This might explain why the desire to run over the patient who decided to run out in front of the ambulance and 'collapse' was really rather strong.

It might explain why, after a twelve hour shift, when you call up with 15 minutes to go because 'I've had a cold all week', you may get a less than friendly EMT.

And it might explain why, given our recent diabetic death, we 'Blue' in a 47 year old with a blood sugar of 24mmols, one kidney and a respiration rate of 42.

One bizarrely enjoyable job was an alcoholic Indian who had fell, while drunk, between two cars - his wife was on-scene telling him off, while he lay in the pouring rain, splashing around in a puddle. In March he had broken his hip, and now it looked like he had possibly dislocated it. But he was so intoxicated he was waving it around like it was just troubling him a bit, rather than writihing in the excruciating pain that you would expect. When we managed to scoop him up and get him in the back of the ambulance his hip looked 'wrong' - unsure whether it was due to his operation, and given the amount of alcohol he had on-board, we treated like a fracture and took him into hospital.
All throughout transport the patient, his wife and myself had an enjoyable chat - mainly about his drinking and how he is 'daft'. An enjoyable job despite scrabbling around in the cold, wet, cramped conditions that he found himself in.
The hospital x-rayed it and said 'something is wrong - but we don't know what' - an admirably vague diagnosis.

SPAMPOT: 2 Spams (Filtered), 0 Unfiltered Spams.
View Article  Easy Night (England Win)
The night started with a feeling of impending doom, as I had forgotten that England was playing a fairly important football match against Croatia - I live in a block of flats with a load of Croatians so I wonder if they are still standing, and will the night-shift be full of people injuring each other over a game?

As it turned out the night was remarkably free from people beating each other up - one call to a family who'd had a fight between husbands/boyfriends and sisters with a 18 month baby getting in the way of a punch as well. Luckily the baby was fine, and the man who hit the baby was rather battered, in a minor injury sort of fashion. We'd also gone to an nurse who'd taken an overdose and was very drowsy - she initially refused to travel, but after half an hour of persuasion (including me asking her that if she really wanted to kill herself, why did she phone her work up and tell them what she had done? And where was the suicide note?) she travelled to hospital where she spent the night on a cardiac monitor.
We had one 'matern-a-taxi' to the Homerton hospital where the mother was booked in - even though Newham hospital was half a mile away. It was one of those jobs where the patient tells you she is having five minute contractions, but as soon as they get in the ambulance time dilates and you don't see one contraction during a 15 minute transport...
And finally we got a 23 year old female who had vomited once, and had a touch of diarrhoea - she decided not to transport to hospital so we left her in the care of her boyfriend - an easy job all round.

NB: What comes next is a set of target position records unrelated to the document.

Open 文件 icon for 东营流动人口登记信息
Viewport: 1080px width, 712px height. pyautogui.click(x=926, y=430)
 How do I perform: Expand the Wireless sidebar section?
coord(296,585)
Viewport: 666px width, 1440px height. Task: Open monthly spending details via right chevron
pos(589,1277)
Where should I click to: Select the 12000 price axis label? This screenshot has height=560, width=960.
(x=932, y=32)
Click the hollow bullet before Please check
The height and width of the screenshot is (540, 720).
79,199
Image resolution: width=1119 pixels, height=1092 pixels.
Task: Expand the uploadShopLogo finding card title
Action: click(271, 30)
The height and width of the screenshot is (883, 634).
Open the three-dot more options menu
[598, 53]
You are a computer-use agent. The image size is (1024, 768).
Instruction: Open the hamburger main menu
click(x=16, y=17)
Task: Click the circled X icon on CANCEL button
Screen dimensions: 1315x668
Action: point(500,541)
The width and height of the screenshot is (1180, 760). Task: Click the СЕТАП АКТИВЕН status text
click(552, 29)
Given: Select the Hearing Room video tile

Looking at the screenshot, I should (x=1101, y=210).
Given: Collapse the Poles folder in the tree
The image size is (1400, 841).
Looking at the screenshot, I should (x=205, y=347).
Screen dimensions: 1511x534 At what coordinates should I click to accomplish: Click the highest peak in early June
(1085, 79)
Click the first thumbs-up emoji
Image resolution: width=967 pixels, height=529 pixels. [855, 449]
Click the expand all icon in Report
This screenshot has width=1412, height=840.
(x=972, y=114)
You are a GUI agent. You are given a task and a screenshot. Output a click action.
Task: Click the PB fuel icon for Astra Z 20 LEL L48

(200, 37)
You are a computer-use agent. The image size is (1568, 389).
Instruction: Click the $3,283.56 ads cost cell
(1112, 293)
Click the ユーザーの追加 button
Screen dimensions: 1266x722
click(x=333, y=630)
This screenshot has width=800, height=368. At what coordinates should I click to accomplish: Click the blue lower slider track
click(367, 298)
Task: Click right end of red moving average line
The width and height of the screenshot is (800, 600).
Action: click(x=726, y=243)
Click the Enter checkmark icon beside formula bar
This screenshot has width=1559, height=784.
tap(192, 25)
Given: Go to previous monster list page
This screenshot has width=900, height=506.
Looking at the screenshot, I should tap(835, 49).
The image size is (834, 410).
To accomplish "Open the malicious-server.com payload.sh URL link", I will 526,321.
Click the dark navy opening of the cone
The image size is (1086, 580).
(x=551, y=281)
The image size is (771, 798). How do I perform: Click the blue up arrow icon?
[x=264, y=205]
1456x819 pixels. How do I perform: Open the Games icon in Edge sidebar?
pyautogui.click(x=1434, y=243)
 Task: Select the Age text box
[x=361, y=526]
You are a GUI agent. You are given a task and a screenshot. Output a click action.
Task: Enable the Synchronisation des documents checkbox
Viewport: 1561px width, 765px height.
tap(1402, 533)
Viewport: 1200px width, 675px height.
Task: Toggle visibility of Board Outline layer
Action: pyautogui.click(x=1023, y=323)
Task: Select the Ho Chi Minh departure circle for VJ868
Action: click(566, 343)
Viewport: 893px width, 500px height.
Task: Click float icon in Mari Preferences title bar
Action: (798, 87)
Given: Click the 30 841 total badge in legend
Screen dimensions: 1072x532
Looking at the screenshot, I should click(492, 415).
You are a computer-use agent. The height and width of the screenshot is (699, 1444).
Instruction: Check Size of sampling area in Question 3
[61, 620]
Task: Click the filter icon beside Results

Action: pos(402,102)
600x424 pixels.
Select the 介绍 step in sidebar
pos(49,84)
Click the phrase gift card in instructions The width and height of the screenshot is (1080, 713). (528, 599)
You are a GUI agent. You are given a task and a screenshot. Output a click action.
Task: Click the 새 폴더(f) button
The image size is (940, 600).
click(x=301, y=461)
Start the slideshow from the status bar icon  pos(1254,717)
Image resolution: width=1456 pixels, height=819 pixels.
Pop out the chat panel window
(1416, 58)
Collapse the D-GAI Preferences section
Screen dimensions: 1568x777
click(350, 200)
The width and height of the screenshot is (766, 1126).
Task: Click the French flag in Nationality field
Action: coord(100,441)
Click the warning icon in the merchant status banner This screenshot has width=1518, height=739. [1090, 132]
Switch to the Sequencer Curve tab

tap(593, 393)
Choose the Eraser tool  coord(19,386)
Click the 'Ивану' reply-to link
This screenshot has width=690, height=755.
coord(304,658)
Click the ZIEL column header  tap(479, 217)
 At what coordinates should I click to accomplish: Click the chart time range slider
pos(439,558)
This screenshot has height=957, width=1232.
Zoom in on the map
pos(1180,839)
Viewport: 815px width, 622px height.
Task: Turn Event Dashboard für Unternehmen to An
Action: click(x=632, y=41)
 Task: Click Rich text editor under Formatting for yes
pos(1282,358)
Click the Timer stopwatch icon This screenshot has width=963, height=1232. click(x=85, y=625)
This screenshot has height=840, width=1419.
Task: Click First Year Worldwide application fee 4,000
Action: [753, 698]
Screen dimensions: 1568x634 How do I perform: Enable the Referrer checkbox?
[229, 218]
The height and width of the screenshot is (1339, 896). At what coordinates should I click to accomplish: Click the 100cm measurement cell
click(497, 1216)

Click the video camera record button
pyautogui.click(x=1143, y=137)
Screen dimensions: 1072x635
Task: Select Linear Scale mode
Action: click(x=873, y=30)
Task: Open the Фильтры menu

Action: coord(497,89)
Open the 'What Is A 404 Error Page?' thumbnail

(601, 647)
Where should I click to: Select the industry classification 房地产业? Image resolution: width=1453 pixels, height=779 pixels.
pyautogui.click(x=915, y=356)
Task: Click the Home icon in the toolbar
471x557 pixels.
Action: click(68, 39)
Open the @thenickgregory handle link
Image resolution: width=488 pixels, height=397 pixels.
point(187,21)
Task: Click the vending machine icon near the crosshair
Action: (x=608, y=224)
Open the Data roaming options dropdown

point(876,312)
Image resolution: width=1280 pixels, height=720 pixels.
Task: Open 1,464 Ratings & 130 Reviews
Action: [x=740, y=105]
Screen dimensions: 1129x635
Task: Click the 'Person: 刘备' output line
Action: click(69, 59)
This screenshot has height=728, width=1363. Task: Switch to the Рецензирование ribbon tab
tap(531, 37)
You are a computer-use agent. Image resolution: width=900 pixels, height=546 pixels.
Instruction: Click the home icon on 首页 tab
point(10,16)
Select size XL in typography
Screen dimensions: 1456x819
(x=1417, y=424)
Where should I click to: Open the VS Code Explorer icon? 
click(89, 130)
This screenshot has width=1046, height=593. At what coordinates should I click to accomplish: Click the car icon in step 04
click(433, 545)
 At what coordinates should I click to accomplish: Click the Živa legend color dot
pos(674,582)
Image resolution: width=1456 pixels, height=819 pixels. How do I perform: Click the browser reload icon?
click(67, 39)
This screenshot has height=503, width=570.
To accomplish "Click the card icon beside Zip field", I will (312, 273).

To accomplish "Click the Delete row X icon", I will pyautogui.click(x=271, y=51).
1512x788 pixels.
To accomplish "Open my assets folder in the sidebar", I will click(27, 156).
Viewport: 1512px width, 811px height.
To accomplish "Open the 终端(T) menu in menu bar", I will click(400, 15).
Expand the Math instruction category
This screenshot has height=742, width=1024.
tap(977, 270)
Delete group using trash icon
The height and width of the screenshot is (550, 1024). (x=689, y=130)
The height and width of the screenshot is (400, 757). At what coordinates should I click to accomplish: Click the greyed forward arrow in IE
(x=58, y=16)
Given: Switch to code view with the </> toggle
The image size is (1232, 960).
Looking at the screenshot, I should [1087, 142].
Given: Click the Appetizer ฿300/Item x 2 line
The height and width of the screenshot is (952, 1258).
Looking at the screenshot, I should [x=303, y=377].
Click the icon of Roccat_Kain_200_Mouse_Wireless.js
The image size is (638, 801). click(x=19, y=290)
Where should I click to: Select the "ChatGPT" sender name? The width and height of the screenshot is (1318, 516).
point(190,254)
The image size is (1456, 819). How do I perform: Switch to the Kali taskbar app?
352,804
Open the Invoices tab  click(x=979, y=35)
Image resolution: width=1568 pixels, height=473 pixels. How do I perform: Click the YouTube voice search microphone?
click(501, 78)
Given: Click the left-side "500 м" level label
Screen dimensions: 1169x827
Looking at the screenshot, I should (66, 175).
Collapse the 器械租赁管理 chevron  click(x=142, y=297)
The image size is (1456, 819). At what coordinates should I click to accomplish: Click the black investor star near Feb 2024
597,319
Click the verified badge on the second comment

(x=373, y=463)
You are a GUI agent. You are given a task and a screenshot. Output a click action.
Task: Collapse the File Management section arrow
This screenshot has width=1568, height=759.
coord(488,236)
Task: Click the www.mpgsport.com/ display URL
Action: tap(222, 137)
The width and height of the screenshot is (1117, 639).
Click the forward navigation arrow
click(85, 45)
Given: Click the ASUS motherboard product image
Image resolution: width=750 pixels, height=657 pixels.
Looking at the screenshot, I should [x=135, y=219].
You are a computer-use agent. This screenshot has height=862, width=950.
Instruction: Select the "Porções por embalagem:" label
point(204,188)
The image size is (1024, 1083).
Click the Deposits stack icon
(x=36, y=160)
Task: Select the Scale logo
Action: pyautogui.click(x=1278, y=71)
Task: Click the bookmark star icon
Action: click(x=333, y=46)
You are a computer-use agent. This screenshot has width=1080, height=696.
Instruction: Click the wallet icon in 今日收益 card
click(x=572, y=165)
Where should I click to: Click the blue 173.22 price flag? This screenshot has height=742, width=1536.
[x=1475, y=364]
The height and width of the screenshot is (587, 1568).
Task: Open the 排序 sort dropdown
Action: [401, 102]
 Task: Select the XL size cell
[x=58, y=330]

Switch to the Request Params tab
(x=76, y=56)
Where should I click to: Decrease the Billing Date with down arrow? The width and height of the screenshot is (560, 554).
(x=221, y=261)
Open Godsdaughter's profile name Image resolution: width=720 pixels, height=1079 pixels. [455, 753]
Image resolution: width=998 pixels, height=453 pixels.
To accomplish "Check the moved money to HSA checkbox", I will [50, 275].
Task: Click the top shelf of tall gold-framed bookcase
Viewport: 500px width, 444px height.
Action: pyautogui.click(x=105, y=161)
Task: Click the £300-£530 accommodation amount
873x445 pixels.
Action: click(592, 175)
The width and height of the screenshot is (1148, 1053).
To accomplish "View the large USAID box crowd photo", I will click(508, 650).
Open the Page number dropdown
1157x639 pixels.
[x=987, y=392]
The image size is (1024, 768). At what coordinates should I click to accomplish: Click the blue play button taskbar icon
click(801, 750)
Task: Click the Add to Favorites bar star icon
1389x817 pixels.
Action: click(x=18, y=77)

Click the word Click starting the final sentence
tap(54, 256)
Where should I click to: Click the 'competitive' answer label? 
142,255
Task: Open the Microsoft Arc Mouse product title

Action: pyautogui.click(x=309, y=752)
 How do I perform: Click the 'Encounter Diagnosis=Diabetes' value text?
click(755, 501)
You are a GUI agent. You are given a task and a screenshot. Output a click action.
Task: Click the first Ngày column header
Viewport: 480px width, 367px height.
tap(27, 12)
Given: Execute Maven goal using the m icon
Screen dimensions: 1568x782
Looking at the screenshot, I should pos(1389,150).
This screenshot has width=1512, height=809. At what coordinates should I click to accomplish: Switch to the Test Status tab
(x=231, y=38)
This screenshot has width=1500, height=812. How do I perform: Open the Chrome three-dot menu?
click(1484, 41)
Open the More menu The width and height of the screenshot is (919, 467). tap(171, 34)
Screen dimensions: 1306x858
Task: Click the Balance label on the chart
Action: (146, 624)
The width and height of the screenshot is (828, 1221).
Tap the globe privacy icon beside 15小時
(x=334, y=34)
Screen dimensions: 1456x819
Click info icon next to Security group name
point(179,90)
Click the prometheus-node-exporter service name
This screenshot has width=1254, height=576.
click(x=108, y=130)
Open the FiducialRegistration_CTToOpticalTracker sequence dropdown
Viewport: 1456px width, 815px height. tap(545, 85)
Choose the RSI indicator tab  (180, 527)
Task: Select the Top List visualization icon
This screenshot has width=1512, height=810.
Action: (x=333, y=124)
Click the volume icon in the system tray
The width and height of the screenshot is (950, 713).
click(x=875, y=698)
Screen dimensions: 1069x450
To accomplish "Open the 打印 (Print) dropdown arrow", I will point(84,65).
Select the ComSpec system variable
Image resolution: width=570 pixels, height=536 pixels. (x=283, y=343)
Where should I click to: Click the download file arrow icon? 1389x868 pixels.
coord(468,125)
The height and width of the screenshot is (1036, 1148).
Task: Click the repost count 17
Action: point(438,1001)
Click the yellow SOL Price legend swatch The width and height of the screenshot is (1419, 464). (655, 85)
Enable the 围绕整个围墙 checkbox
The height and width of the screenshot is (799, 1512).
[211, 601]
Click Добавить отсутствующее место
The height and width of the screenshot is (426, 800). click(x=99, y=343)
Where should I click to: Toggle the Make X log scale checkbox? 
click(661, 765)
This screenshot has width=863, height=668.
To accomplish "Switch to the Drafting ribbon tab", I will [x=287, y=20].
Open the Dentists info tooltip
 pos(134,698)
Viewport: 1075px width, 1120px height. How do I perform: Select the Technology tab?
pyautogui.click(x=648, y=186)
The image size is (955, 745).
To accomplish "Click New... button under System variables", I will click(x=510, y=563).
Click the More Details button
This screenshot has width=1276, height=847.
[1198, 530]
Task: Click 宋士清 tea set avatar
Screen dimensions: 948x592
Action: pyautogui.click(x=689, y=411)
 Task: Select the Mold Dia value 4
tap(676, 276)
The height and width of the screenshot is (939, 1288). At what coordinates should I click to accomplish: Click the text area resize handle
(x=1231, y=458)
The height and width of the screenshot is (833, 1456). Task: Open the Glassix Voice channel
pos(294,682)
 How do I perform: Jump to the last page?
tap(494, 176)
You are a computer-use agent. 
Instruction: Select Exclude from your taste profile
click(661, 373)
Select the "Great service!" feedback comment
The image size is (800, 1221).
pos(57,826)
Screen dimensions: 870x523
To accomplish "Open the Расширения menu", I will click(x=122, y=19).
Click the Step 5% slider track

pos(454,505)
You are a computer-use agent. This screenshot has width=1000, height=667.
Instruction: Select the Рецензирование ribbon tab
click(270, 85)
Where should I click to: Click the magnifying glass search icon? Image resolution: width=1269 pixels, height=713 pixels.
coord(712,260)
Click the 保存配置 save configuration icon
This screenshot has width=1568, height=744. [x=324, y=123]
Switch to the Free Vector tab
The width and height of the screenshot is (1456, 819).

We did a total of five jobs during the night, which counts as a very quiet night for us. Three of the jobs were off one street - we just kept getting sent to the same area. It sometimes happens like that, you send ages without visiting a place and then get called there three times in a night.

Other crews reported that there were not as many violent incidents following this game - I even found my flats still standing when I returned home this morning.

SPAMPOT COUNT: Still Zero...but I have plans...
View Article  Small Victories
Our second call of the day was to an address where the elderly woman who lived there was believed deceased - the neighbours had called the police, and the police had called us. What this often turns into is us struggling to gain entry to the house, normally resulting in an injury to me, only to find someone who has been dead for sometime.
We rolled up to the house and met with the neighbours who led us around to the back garden where, peering through the rear window, we could see the old woman sitting in her chair looking pale, still and very dead.

Simultaneously my crewmate and I jumped back in shock as we saw her take a breath!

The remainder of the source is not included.